Este consórcio hispano-francês submeterá, até 15 de dezembro, a candidatura
a Bruxelas, para ser considerada projeto de interesse comum e para aceder a fundos
comunitários. A construção arrancará em fim de 2025 ou início de 2026, devendo
a infraestrutura estar operacional em 2030.
***
Para o primeiro-ministro, os corredores de energia verde são uma mudança de
paradigma, já que Portugal pode vir a ser produtor e exportador de hidrogénio para
o resto da Europa. E as duas ligações internacionais transportarão hidrogénio
verde, no futuro, sem possibilidade de, no imediato, transportarem gás, como
foi anunciado, quando o acordo foi alcançado.

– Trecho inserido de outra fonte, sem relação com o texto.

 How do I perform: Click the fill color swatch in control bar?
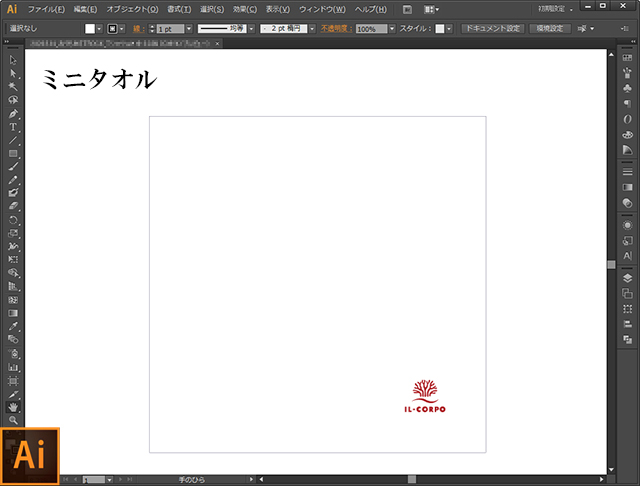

No final do encontro, numa declaração dos quatro líderes aos jornalistas,
António Costa disse que a reunião de Alicante é mais um passo para a
concretização do acordo de outubro, que acrescenta “mais uma fonte de energia
produzida na Península Ibérica para o conjunto da Europa”. Na sua ótica, as
ligações para o hidrogénio, produzido a partir de energias renováveis e menos
poluentes, somam-se às de gás natural e às elétricas existentes na Península
Ibérica, a qual, “por razões naturais”, é “um dos melhores locais da Europa”
para “desenvolver as energias renováveis”.
***
Entretanto, três organizações
ambientalistas, de Portugal (Zero), da Espanha (Ecologistas en Acción) e da Alemanha
(Deutsche Umwelthilfe), sustentam que a construção de gasoduto a ligar Portugal
e o resto da Europa é desnecessária e conflitua com as políticas de
descarbonização da União Europeia. Com efeito, é para expandir a infraestrutura
de gás fóssil, não tem benefícios claros, não tem viabilidade técnica
demonstrada e põe em causa os objetivos climáticos.
Quem terá razão? Quem está a
enganar quem? Hipocrisia económica? Hipercrítica ambientalista?